The Non-Imperial Empire
None of this has happened by accident. Even before the crisis began, the imperial ambitions of the eurocratic elite were plain to see — at least for those who dared to look. In a 2007 press conference Manuel Barroso proudly, indeed smugly, proclaimed the establishment of the first ever “non-imperial empire” (see video here):
The empires were usually made through force, with a center that was imposing (sic) a diktat, [that is], their will on others. But now we have what some authors have called a ‘non-imperial empire.’ We have by dimension 27 countries that fully decided to work together, to pool their sovereignty.
What Borroso neglected to mention was that the people of France and Holland had already soundly rejected the notion of “pooling their sovereignty” in their respective referendums on the EU constitution. The response of the Commission was a portent of things to come: a commission of unelected representatives redrafted the constitution into a new treaty, sneakily slipping in the most controversial points as amendments. No repeat referendums were held in either France or Holland and when the one country that offered a referendum on the new treaty, Ireland, rejected it by an overwhelming majority, it was told in no uncertain terms to get back to the ballots until it got the right answer.
By far the EU’s most audacious attack against nation-state democracy took place in 2011, when it decided in the space of just a few weeks to replace the elected governments of both Greece and Italy with technocratic regimes headed by highly connected, former European commissioners and, to boot, one-time international advisors to Goldman Sachs — Mario Monti in the case of Italy, and Lucas Papademos in the case of Greece. As the British Conservative MEP noted at the time, the true face of the European project was suddenly there for all to see:
Apparatchiks in Brussels deal directly with apparatchiks in Athens and Rome. The people are cut out altogether, their elected representatives sidelined. The lamps are going out all over Europe.

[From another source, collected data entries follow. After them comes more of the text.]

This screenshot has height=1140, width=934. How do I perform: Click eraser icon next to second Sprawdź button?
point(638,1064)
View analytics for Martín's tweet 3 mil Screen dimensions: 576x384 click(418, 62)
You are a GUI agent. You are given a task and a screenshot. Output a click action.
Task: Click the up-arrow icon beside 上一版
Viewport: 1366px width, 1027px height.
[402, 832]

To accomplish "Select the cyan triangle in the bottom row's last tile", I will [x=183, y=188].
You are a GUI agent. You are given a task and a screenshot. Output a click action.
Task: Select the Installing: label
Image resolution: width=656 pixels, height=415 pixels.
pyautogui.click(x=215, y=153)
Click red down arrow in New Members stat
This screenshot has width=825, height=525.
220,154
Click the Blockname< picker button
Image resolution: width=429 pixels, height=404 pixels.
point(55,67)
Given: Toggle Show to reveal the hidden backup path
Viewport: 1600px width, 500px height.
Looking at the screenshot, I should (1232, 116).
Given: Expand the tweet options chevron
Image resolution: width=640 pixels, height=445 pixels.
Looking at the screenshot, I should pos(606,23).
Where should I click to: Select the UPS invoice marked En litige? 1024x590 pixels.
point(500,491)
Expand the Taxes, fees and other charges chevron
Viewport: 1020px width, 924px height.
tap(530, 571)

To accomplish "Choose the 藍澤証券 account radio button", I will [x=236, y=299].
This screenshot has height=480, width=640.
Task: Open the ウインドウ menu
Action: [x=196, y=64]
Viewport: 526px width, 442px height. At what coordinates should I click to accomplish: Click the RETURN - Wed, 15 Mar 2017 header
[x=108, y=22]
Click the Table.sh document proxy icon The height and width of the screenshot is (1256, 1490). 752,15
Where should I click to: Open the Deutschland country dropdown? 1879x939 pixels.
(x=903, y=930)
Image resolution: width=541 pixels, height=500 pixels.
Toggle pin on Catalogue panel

Of course none of this would be possible if it weren’t for the abject failure of modern nation-state democracy — not only in Europe, but across the globe. As Mair wrote in the first paragraph of his book, although the political parties themselves remain, “they have become so disconnected from the wider society, and pursue a form of competition that is so lacking in meaning, that they no longer seem capable of sustaining democracy in its present form.”
The European elites have masterfully exploited this crisis of representative democracy and the resultant voter disaffection and apathy to enshrine a new system of rule by bureaucrats, bankers, technocrats and lobbyists (as I reported in Full Steam Ahead For the EU Gravy Train, Brussels is home to the second biggest lobby industry in the world, just behind Washington). If anything, we can expect this trend to accelerate in 2014 as the Eurocrats seek to consolidate their power grab through the imposition of EU-wide banking and fiscal union. Once that’s done, the quest for the holy grail of full-blown political union will begin in earnest.
Whether the EU is able to pull of this ultimate coup de grace in its decades-long coup d’état will depend on two vital factors: its ability to continue preventing economic reality from impacting the financial markets; and the willingness of hundreds of millions of European people to be herded and corralled into a new age of technocracy. By Don Quijones, Raging Bull-Shit.